Titles such as the sirens-drenched Gas In The Tank (naturally this particular engine is not running low, especially since ‘the king of riffs is back in town’), Unleash The Beast and Knock ’Em Dead re-enforce the message: age will not wither them.

Not for nothing does Meine tease his audience with ‘Good morning, world. How do you feel? You look so tired’ on When Tomorrow Comes. The days of unashamed ballads such as Wind Of Change, pop-metal (Is There Anybody There?) and bold experiments (The Zoo) are long gone. Instead, bar two versions of the majestic, lighters-aloft When You Know (Where You Come From), they’ve gone full throttle with an intensity that would wind their grandchildren.

The formula remains gleefully intact: galloping guitars and deft choruses – or, as Meine encapsulates ungrammatically in Gas In The Tank: ‘louder, play it hard’. Meine’s vocals, as powerful as they were when he’d rock you like a hurricane, have retained their emotional undertow, Jabs’s guitar playing still sizzles, most heroically on the terrific Shoot For Your Heart, and the engine room could still power a small town.

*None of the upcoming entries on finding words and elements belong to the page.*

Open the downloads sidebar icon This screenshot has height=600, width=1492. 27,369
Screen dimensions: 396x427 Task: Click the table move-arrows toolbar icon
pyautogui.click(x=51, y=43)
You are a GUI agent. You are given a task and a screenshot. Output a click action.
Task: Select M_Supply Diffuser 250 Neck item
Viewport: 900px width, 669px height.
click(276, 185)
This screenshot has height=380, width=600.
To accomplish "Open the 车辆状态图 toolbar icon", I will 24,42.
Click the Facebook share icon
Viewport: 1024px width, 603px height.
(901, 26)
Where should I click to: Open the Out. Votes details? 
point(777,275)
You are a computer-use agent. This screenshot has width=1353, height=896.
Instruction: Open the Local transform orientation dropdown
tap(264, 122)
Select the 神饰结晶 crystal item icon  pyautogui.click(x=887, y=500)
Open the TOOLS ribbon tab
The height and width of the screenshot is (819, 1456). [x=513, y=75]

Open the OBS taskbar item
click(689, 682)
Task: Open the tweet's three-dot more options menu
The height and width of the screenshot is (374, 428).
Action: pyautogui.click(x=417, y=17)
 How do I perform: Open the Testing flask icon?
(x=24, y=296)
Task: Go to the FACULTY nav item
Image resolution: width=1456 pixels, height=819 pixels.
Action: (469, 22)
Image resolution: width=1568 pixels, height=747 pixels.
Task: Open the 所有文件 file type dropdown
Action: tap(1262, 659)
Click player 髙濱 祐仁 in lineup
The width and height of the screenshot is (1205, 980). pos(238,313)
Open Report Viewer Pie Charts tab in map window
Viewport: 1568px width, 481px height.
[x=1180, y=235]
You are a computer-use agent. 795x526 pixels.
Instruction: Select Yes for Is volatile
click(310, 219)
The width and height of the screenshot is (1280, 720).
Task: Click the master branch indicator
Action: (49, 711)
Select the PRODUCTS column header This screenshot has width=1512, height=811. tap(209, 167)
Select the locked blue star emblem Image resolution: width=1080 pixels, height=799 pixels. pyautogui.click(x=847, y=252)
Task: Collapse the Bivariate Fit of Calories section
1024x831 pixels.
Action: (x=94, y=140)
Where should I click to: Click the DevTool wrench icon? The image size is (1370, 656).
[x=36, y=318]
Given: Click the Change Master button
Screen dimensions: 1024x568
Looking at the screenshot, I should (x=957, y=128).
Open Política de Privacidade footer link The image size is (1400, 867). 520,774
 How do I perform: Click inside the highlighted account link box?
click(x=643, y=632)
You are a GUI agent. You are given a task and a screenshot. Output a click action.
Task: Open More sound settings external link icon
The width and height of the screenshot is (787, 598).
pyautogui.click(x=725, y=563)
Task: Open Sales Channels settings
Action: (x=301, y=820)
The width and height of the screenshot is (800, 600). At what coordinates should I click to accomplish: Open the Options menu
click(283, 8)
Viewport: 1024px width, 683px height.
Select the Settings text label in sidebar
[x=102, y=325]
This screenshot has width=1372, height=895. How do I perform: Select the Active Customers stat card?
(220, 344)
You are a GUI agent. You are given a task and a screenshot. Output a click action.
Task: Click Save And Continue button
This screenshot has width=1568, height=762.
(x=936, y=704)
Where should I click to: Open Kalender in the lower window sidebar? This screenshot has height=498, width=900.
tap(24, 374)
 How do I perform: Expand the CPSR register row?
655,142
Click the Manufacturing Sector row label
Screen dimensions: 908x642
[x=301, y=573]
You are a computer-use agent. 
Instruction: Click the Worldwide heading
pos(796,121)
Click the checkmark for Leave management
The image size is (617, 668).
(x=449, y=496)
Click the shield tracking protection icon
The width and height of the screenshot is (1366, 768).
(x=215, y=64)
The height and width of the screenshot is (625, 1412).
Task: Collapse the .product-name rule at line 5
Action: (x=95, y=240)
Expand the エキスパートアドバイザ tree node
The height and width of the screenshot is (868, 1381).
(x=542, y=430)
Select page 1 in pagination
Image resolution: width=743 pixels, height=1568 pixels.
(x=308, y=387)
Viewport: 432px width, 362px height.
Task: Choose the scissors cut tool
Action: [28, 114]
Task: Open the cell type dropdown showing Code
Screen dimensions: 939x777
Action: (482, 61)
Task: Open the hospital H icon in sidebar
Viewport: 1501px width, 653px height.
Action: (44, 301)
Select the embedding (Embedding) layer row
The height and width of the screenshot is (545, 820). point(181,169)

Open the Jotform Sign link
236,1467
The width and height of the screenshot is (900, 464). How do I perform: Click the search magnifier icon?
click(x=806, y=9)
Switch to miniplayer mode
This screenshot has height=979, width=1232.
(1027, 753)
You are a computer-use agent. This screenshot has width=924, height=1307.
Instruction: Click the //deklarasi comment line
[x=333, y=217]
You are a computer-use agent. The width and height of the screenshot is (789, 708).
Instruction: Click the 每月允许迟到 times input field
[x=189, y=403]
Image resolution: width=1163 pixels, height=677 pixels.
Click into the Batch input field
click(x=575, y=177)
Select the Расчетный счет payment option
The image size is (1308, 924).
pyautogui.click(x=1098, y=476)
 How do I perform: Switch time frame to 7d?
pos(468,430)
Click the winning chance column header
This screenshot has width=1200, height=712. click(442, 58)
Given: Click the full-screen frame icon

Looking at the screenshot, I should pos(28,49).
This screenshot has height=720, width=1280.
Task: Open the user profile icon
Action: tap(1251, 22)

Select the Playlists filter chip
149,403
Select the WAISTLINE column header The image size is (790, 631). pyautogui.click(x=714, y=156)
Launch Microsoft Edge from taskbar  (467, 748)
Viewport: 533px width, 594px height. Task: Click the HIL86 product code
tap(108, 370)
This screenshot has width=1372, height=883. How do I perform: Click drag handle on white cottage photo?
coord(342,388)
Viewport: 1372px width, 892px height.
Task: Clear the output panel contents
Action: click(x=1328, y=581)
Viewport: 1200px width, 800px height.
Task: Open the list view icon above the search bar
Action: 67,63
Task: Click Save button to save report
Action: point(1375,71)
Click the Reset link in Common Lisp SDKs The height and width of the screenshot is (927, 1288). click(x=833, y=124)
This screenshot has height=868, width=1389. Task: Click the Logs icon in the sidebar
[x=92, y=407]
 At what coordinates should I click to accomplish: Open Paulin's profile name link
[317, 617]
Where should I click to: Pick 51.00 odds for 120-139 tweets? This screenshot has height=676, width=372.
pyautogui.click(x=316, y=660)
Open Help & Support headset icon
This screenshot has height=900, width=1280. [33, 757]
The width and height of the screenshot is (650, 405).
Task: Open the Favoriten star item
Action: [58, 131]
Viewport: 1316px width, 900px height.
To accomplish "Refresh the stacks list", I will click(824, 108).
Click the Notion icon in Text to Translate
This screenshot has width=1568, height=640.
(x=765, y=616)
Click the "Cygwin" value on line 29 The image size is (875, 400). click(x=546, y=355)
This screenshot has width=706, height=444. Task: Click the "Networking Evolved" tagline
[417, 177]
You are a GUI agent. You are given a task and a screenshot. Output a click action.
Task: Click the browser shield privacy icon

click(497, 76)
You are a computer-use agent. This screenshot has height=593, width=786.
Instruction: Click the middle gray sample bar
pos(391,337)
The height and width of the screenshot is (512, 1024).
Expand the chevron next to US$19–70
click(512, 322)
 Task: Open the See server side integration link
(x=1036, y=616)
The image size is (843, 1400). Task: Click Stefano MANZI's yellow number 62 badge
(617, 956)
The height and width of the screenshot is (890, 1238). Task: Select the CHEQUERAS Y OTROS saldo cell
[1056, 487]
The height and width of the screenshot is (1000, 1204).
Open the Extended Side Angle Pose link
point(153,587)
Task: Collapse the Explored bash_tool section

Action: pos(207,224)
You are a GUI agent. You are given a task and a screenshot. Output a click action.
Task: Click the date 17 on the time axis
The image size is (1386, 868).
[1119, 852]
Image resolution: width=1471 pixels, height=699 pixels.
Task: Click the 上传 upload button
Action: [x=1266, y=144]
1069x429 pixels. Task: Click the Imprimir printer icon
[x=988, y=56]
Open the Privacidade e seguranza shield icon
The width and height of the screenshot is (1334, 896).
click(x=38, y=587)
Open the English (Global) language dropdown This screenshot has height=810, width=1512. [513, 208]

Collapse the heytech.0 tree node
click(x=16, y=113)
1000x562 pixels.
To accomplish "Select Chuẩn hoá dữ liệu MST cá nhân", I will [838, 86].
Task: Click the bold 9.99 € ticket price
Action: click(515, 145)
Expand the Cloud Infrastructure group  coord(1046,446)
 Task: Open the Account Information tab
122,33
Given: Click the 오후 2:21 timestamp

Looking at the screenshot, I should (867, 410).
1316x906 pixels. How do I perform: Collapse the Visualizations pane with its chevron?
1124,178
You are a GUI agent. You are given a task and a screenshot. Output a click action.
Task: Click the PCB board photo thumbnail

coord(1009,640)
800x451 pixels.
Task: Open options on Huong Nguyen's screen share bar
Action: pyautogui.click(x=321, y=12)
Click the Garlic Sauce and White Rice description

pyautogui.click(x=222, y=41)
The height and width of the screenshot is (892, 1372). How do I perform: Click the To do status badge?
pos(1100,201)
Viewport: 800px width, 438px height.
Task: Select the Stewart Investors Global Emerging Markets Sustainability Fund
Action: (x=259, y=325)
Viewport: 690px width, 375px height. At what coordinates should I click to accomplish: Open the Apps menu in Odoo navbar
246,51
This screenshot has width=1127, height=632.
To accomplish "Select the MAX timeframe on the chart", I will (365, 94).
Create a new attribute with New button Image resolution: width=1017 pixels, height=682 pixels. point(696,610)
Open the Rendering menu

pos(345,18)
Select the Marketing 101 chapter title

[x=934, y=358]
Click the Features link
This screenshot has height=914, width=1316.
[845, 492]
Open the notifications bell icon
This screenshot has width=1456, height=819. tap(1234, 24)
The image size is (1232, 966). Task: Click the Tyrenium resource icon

Everything comes together on When I Lay My Bones To Rest, in which a classic guitar introduction gives way to a supercharged, tongue-twisting verse, which in turn yields to an instantly catchy chorus, before another Jabs master class seals the deal. Not a note is wasted, and it’s the band’s finest moment of this century. The subtext to all this is clear: what’s the point of Scorpions right now? The answer is right here.